Сталин же в буквальном смысле был захвачен мыслью о том, что если ему удастся осуществить модернизацию деревни по его плану, «если развитие колхозов и совхозов пойдет усиленным темпом, то нет оснований сомневаться в том, что наша страна через каких-нибудь три года станет одной из самых хлебных стран, если не самой хлебной страной в мире» {88} .

Первый этап «сплошной коллективизации» специалисты относят к зиме – началу весны 1930 года.

В ноябре того же года состоялся Пленум ЦК, в резолюции которого была поставлена «задача сплошной коллективизации перед отдельными областями». Партийное руководство Украины, Нижней и Средней Волги, Северного Кавказа взяли обязательство провести на своих территориях сплошную коллективизацию к лету 1931 года. Но уже в декабре 1929 года ЦК ВКП(б) потребовал от всех регионов закончить коллективизацию к весне 1930 года!
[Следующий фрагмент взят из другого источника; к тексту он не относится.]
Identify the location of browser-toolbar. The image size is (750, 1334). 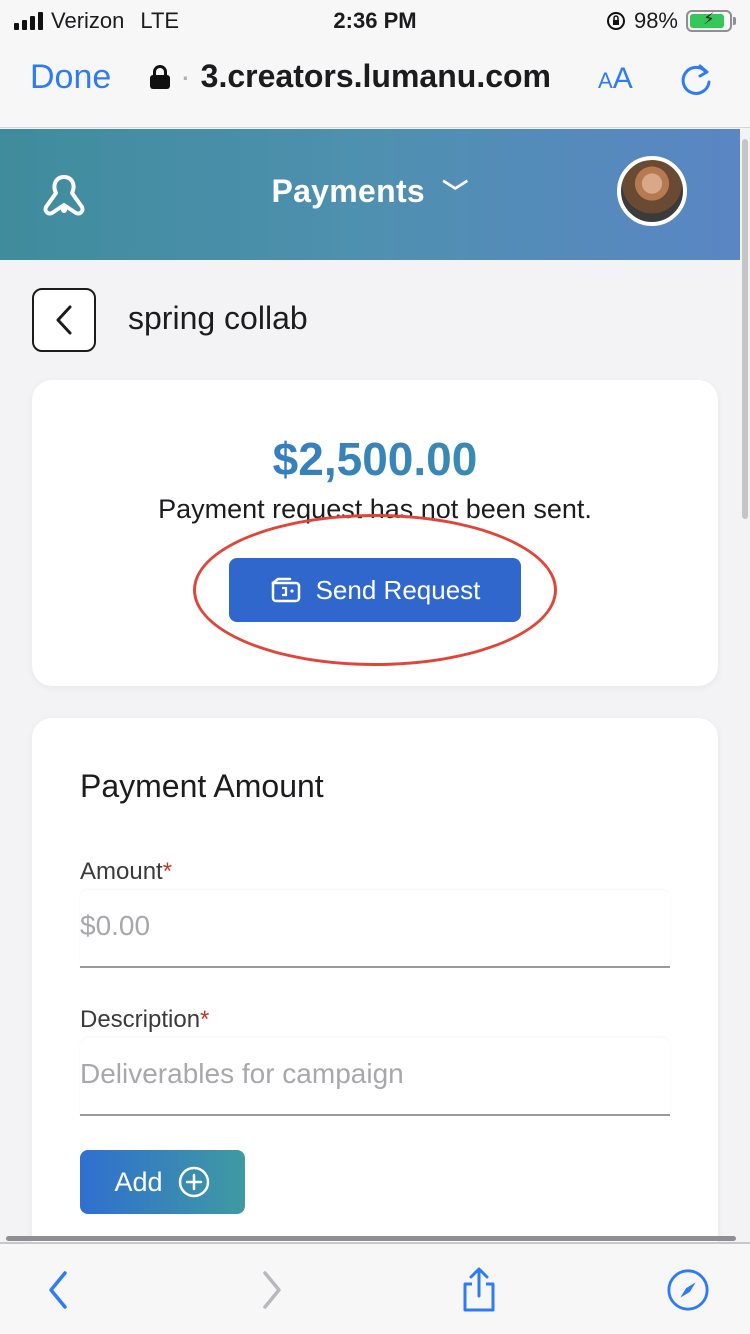
(375, 1288).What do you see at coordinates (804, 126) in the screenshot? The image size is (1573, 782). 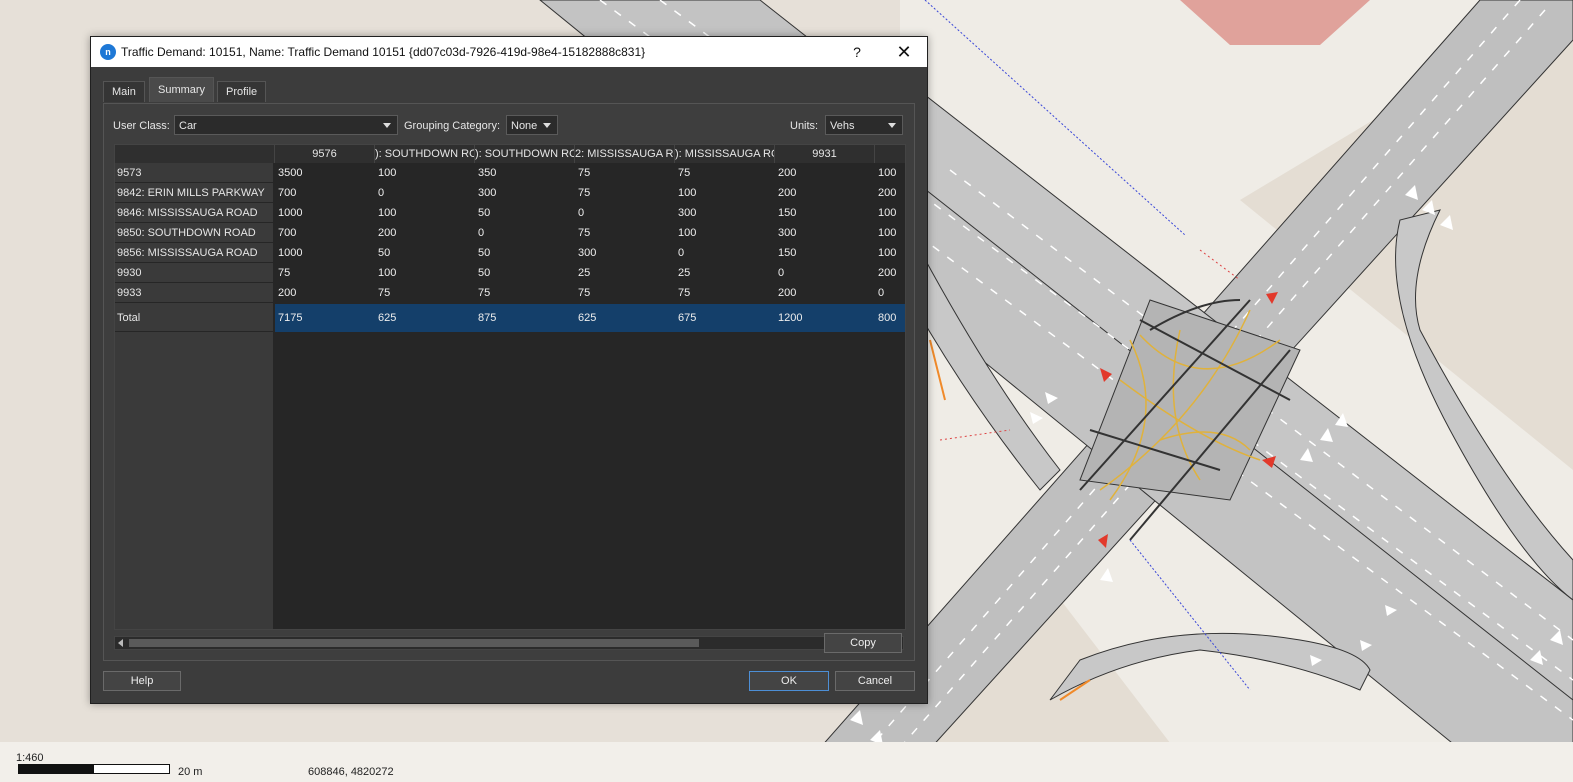 I see `units-label: Units:` at bounding box center [804, 126].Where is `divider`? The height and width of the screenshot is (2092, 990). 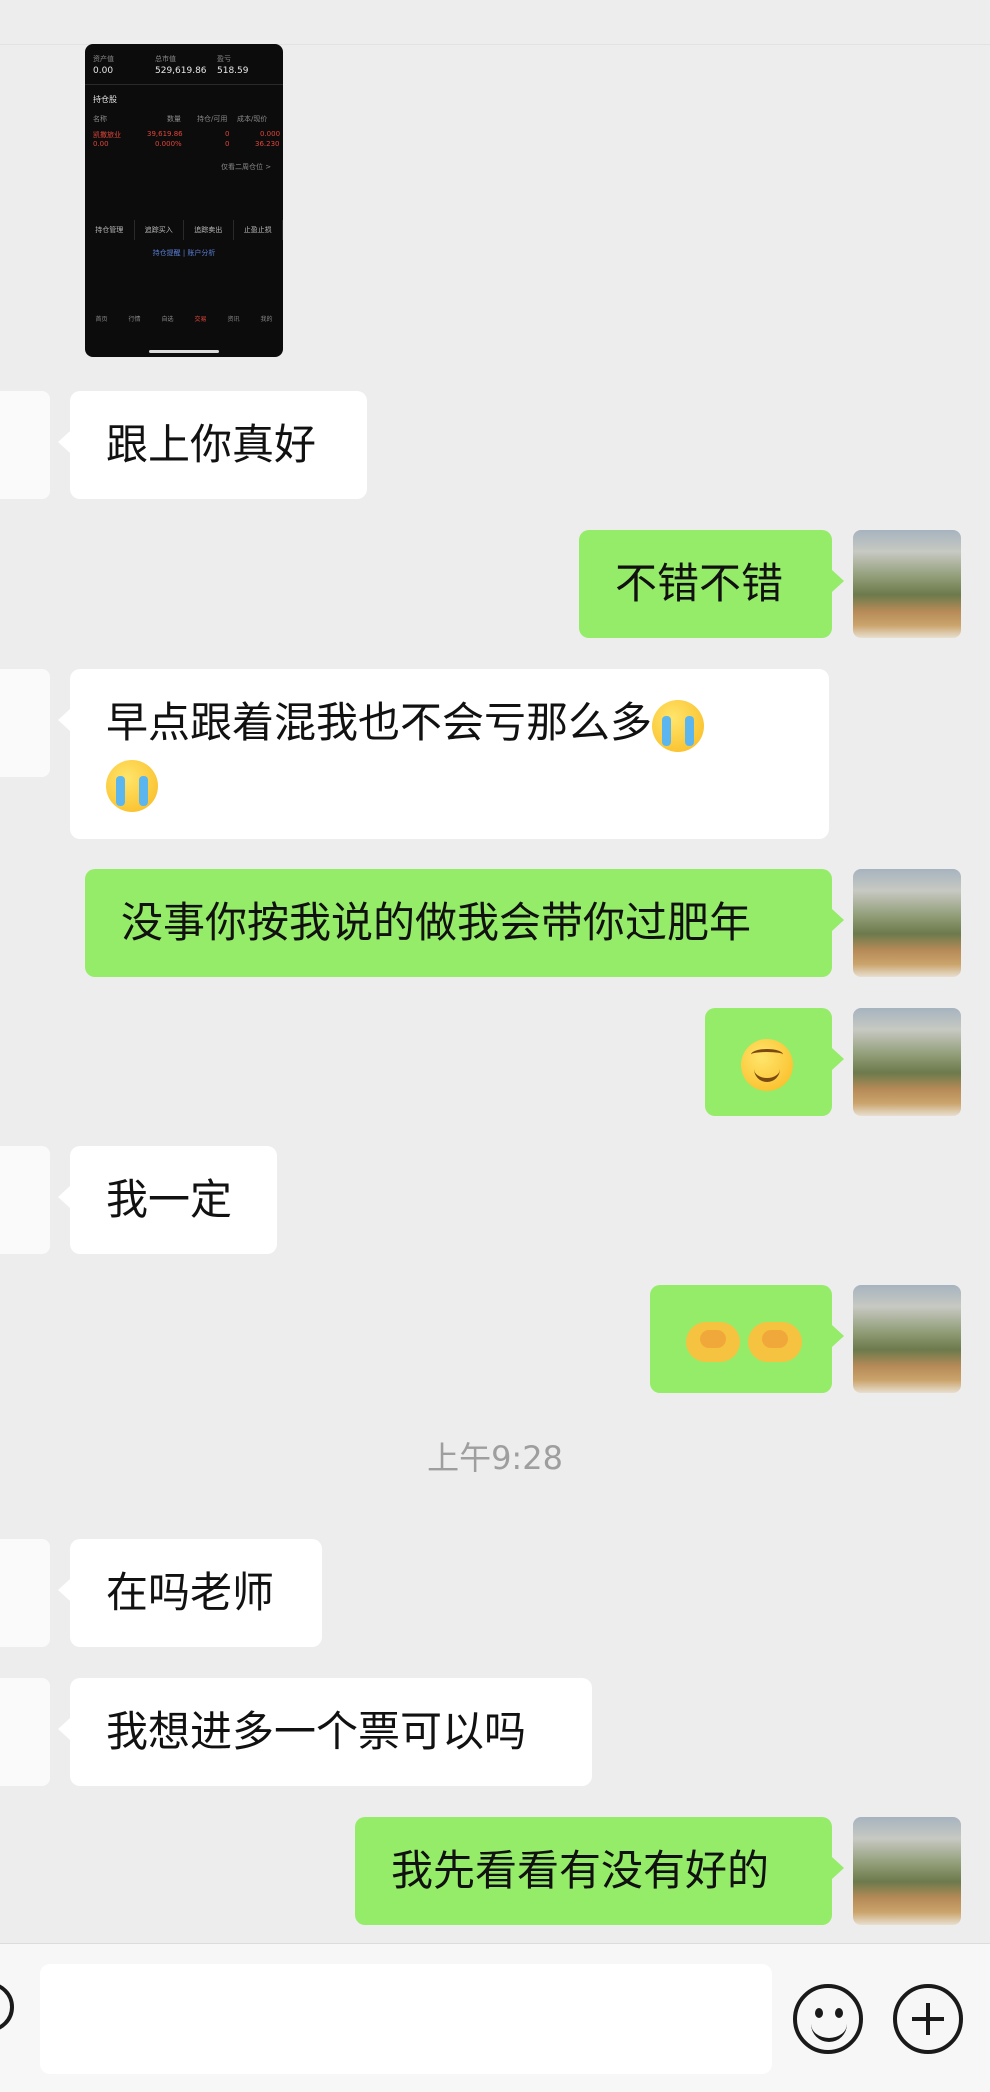 divider is located at coordinates (184, 84).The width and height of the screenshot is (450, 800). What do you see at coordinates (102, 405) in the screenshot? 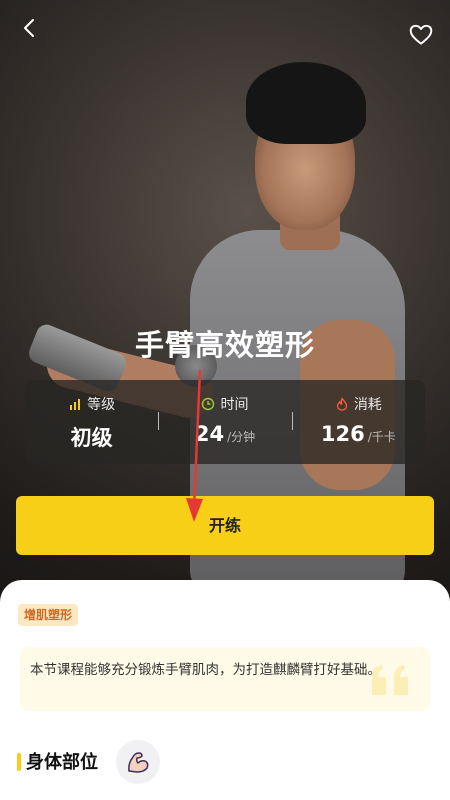
I see `stat-level-label: 等级` at bounding box center [102, 405].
И действительно, к началу января 1930 года, выполняя указание Политбюро ЦК обеспечить «бешеные темпы коллективизации», в колхозах уже числилось 20 процентов крестьянских хозяйств, а к началу марта 1930 года – свыше 50%. Крестьян загоняли в колхозы силой. На местах был выброшен лозунг «Догнать и перегнать передовые районы по темпам коллективизации!». А «передовые районы» (Нечерноземная полоса, Северный Кавказ, Средняя Азия, Нижняя Волга) взяли на себя обязательства к осени 1930 года обеспечить коллективизацию 100% крестьянских хозяйств.

3 февраля 1930 года передовая статья «Правды», написанная по личному указанию генерального секретаря, предупреждала, что «последняя наметка коллективизации – 75% бедняцко-середняцких хозяйств в течение 1930—1931 года не является максимальной».